Fragmento extraído:

--- --- ---

A medida que el hombre ha ido evolucionando y las necesidades básicas se han visto satisfechas, las “nuevas” necesidades, han dado paso a un mercado de servicios y prestaciones sociales inconcebibles hace tan solo cuarenta años. Cuando yo nací, si un niño padecía una discapacidad al nacer, era atendido en el seno de la familia, con buenas intenciones y mucha voluntad, pero sin políticas claras de atención a este tipo de personas. Más allá de las normas programáticas del texto constitucional y de tímidas leyes estatales y convenios internacionales que reconocían la igualdad y dignidad de las personas, el “problema” lo tenía la familia. Nadie más. El estigma estaba servido.
Esto que apunto pudiera parecer menos exagerado si atendemos a que no fue hasta 2006 cuando se aprobó la Ley 39/2006, de 14 de diciembre, de Promoción de la Autonomía Personal y Atención a las personas en situación de dependencia. Tuvieron que pasar casi treinta años desde que se aprobara la Constitución Española para que centenares de miles de personas con discapacidad empezaran a ser, no ya un “problema” de la familia, sino una responsabilidad de todos. Porque de eso se trata ser un Estado democrático: de respetar la dignidad de la persona, con independencia de si es productiva económicamente hablando, ciega, neurotípica o con hipoacusia.

--- --- ---

Trabajo por realizar:
a. Contesta estas preguntas sobre el fragmento acerca de la atención a la discapacidad:
(i) Según el fragmento, ¿a quién correspondía el "problema" cuando un niño nacía con una discapacidad?
(ii) ¿Qué día y mes figuran en la fecha de la Ley 39/2006?
(iii) ¿Cuántos años pasaron, según el fragmento, desde la aprobación de la Constitución Española hasta esa ley?
b. Reproduce sin cambios el tramo del fragmento sobre la atención a la discapacidad que va desde "Esto que apunto" hasta "o con hipoacusia.".
Para responder, recurre únicamente al fragmento sobre la atención a la discapacidad.

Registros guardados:
--- --- ---

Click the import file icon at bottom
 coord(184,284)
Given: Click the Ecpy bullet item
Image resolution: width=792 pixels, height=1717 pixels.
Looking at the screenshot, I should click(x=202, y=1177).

--- --- ---

Respuestas a continuación:
a.
(i) A la familia, y a nadie más.
(ii) El 14 de diciembre.
(iii) Casi treinta años.

b.
Esto que apunto pudiera parecer menos exagerado si atendemos a que no fue hasta 2006 cuando se aprobó la Ley 39/2006, de 14 de diciembre, de Promoción de la Autonomía Personal y Atención a las personas en situación de dependencia. Tuvieron que pasar casi treinta años desde que se aprobara la Constitución Española para que centenares de miles de personas con discapacidad empezaran a ser, no ya un “problema” de la familia, sino una responsabilidad de todos. Porque de eso se trata ser un Estado democrático: de respetar la dignidad de la persona, con independencia de si es productiva económicamente hablando, ciega, neurotípica o con hipoacusia.